Autre défi dont Sarkozy a le secret: caser le même programme déjà costaud sans les samedis matins, avec des classes pleines comme des oeufs éventuellement agrémentées de loulous au comportement troublé.
Quelque part à l'Elysée, un conseiller lucide a dû dire à Sarko que ce cocktail-là risquait de sentir le Molotov assez rapidement.
D'où l'accouchement de l'idée qui tue et met tout le monde d'accord:
les stages de remise à niveau pendant les vacances!

Voilà ce qu'on dit aux parents: "Vos mômes vont être pris en charge par des profs volontaires et très pédago. Ça va être super et en plus, c'est gratos".
Le parent alléché: "Pourquoi ne pas tenter. Et toujours ça de gratté sur le centre aéré."

Voilà ce qu'on dit aux enseignants: "boulot facile en petits groupes de cinq enfants maximum, payé en heures sup 360€ pour 15h et exonéré d'impôts".
Le prof appâté:"360€??? C'est grassement payé et si en plus c'est facile..... Je vais enfin pouvoir me payer le dernier Mac Book Pro/ la guêpière "Soir de Venise"!"

Sarko a réponse à tout.

Cette année, bien que peu convaincue par ce gavage en règle, j'ai cédé au chant des sirènes et je me suis portée volontaire. J'avais besoin de sous (pas pour me payer une guêpière, soyons sérieux).

Je fus édifiée.

Les convocations furent délivrées aux familles juste une semaine avant le début du stage. Certaines ont annulé leurs vacances pour offrir ce soutien à leur enfant. Pauvres gens....
Des enseignants, on fit encore moins de cas: convocation quatre jours avant le démarrage sur le temps de midi. A peine une heure pour découvrir les difficultés des "stagiaires", former les groupes, manger.....on n'a pas mangé.
Ce fut épique, car nous découvrîmes à cette occasion qu'en plus des CM1 et des CM2, on avait accepté les CE1...sans savoir combien d'enseignants se porteraient volontaires. Résultat: de cinq maximum, les groupes sont passés à sept, huit, voire dix!
Piégés comme des bleus, on a commencé à regretter.
Trop tard.


Le stage nous a laissés sur le flanc.
Trois heures en petit comité chaque matin de 8h30 à 11h30, avec quinze minutes de pause en tout et pour tout, c'est lourd. Pourquoi lourd? Parce que d'abord, il faut se lever alors qu'on est claqués. Ça, d'accord, ça faisait partie du contrat, alors on n'a pas râlé.

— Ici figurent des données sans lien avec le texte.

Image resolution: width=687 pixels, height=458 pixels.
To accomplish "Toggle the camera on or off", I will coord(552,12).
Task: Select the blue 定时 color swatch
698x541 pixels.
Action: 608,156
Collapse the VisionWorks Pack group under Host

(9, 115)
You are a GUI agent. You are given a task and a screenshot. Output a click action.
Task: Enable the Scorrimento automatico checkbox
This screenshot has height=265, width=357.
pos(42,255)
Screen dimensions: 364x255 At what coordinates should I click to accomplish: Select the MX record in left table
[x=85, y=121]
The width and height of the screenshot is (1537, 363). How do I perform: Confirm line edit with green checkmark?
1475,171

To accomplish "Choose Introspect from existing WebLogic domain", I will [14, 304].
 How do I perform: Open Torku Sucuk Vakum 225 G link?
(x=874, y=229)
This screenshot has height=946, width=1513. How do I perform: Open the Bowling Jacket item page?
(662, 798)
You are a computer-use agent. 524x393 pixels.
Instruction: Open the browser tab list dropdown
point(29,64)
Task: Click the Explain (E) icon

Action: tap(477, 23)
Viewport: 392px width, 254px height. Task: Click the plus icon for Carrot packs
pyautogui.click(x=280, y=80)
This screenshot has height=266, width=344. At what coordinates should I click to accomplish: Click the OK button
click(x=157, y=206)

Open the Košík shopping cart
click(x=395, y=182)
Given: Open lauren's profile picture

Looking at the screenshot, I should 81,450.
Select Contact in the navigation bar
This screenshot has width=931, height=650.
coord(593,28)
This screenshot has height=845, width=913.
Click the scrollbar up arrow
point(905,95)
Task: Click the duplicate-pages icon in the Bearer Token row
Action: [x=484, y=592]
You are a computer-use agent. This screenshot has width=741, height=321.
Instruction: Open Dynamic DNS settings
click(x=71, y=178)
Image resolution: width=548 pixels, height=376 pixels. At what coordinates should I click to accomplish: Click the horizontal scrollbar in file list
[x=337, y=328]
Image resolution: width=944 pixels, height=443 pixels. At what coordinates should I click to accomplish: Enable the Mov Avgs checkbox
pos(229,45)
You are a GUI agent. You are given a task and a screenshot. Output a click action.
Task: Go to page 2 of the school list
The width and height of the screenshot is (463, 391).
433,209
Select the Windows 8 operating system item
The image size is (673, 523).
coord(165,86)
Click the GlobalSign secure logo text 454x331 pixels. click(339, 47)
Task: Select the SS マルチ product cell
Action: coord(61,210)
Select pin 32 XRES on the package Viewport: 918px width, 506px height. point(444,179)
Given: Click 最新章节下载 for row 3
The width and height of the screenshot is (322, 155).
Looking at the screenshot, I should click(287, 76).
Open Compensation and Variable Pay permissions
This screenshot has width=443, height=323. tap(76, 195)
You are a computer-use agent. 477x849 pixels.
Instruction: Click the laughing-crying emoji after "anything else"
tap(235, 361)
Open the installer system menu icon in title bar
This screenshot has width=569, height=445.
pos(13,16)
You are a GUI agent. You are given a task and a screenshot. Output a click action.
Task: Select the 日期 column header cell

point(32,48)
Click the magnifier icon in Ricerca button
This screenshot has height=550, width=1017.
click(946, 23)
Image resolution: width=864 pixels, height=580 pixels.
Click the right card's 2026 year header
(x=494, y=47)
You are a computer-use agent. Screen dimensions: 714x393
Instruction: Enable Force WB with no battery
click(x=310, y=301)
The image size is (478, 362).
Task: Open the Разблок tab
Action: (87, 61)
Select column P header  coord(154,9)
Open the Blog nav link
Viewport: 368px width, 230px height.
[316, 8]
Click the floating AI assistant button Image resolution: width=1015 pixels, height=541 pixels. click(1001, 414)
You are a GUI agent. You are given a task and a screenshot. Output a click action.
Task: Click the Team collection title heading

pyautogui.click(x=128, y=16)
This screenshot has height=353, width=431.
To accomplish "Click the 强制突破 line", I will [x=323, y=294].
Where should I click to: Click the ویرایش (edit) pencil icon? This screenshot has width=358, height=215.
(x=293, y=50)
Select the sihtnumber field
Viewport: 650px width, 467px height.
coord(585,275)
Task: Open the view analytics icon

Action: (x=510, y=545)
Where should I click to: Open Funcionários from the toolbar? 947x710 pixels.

Ensuite, la moitié des mômes ne voulait absolument pas venir à ce stage de malheur. Ils préféraient dormir et on les comprend.
AP* + stage + six heures de taule par jour = C'EST TROP!

Un bon tiers ne relevaient pas de ce dispositif: non-lecteurs, agités chroniques, pourrisseurs de vie, handicapés légers, absentéistes... il a bien fallu les prendre quand même.

Compte tenu de la non-organisation, un jeudi midi sur un coin de table vite fait et l'estomac vide, à trier les mômes au pif tellement il y en avait, pas facile de programmer un boulot construit.

Moi, j'en avais sept: cinq mimis et deux pénibles. Une grande peste à la langue trop longue dont l'occupation principale consistait à se payer la fiole des autres. Un pauvre gosse déjà revenu de tout, un révolté, qui ruminait sa désespérance. Un costaud susceptible aussi qui, en cas d'affront, le lavait d'un coup de poing ou d'un jet de projectile. C'était imprévisible.
L'association de la grande niaiseuse et de l'autre n'était pas très judicieuse: ils se chauffaient tous les deux et le dur aurait fini par lui mettre une peignée. Le dernier matin, après avoir tenté de travailler, calmé l'irrascible qui avait déjà jeté deux fois son gros feutre à la tête d'un autre et voulu se rouler en boule à terre pour manifester sa colère, j'ai fini par improviser une séance de théâtre: ils n'en pouvaient simplement plus.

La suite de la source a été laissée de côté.